Render the entries as a JSON list of strings, one string per line and no blank lines, from the first line of the entries through the line that contains "Open the Usage".

>> Start

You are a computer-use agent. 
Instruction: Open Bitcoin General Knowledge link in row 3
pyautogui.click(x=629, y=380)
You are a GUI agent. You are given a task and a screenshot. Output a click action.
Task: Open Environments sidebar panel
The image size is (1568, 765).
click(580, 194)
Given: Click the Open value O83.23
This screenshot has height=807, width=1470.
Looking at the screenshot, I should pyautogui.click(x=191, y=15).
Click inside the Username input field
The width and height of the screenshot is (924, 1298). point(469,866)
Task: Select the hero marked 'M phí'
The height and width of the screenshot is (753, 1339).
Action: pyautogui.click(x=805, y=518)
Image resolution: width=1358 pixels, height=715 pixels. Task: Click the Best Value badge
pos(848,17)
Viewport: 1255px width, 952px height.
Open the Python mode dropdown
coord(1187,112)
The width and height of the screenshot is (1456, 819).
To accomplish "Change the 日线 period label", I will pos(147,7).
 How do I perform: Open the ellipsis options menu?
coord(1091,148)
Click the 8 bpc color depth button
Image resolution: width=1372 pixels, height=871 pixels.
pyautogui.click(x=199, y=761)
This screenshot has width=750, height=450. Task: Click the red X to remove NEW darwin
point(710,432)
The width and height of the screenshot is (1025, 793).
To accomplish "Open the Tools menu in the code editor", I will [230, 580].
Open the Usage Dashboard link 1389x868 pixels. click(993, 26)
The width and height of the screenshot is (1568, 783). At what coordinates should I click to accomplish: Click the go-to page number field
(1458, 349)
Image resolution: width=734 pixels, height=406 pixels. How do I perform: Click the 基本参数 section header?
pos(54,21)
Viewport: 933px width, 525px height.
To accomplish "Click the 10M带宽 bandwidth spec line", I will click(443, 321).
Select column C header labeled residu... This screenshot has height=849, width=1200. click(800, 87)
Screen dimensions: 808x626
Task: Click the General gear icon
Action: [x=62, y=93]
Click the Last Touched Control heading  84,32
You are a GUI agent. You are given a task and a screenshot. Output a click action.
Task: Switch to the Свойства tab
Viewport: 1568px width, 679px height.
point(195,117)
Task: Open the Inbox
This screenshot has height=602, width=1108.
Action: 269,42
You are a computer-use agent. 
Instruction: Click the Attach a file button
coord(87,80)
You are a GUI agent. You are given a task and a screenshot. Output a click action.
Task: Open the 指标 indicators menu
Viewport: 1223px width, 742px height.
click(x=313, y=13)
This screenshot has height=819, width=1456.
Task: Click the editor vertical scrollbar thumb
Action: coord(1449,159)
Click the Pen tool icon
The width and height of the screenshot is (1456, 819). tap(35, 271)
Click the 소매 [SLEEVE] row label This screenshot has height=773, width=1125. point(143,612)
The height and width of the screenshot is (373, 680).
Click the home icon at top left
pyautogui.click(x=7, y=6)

>> End

- _Solution to this task_:
[
  "You are a computer-use agent. ",
  "Instruction: Open Bitcoin General Knowledge link in row 3",
  "pyautogui.click(x=629, y=380)",
  "You are a GUI agent. You are given a task and a screenshot. Output a click action.",
  "Task: Open Environments sidebar panel",
  "The image size is (1568, 765).",
  "click(580, 194)",
  "Given: Click the Open value O83.23",
  "This screenshot has height=807, width=1470.",
  "Looking at the screenshot, I should pyautogui.click(x=191, y=15).",
  "Click inside the Username input field",
  "The width and height of the screenshot is (924, 1298). point(469,866)",
  "Task: Select the hero marked 'M phí'",
  "The height and width of the screenshot is (753, 1339).",
  "Action: pyautogui.click(x=805, y=518)",
  "Image resolution: width=1358 pixels, height=715 pixels. Task: Click the Best Value badge",
  "pos(848,17)",
  "Viewport: 1255px width, 952px height.",
  "Open the Python mode dropdown",
  "coord(1187,112)",
  "The width and height of the screenshot is (1456, 819).",
  "To accomplish \"Change the 日线 period label\", I will pos(147,7).",
  " How do I perform: Open the ellipsis options menu?",
  "coord(1091,148)",
  "Click the 8 bpc color depth button",
  "Image resolution: width=1372 pixels, height=871 pixels.",
  "pyautogui.click(x=199, y=761)",
  "This screenshot has width=750, height=450. Task: Click the red X to remove NEW darwin",
  "point(710,432)",
  "The width and height of the screenshot is (1025, 793).",
  "To accomplish \"Open the Tools menu in the code editor\", I will [230, 580].",
  "Open the Usage Dashboard link 1389x868 pixels. click(993, 26)"
]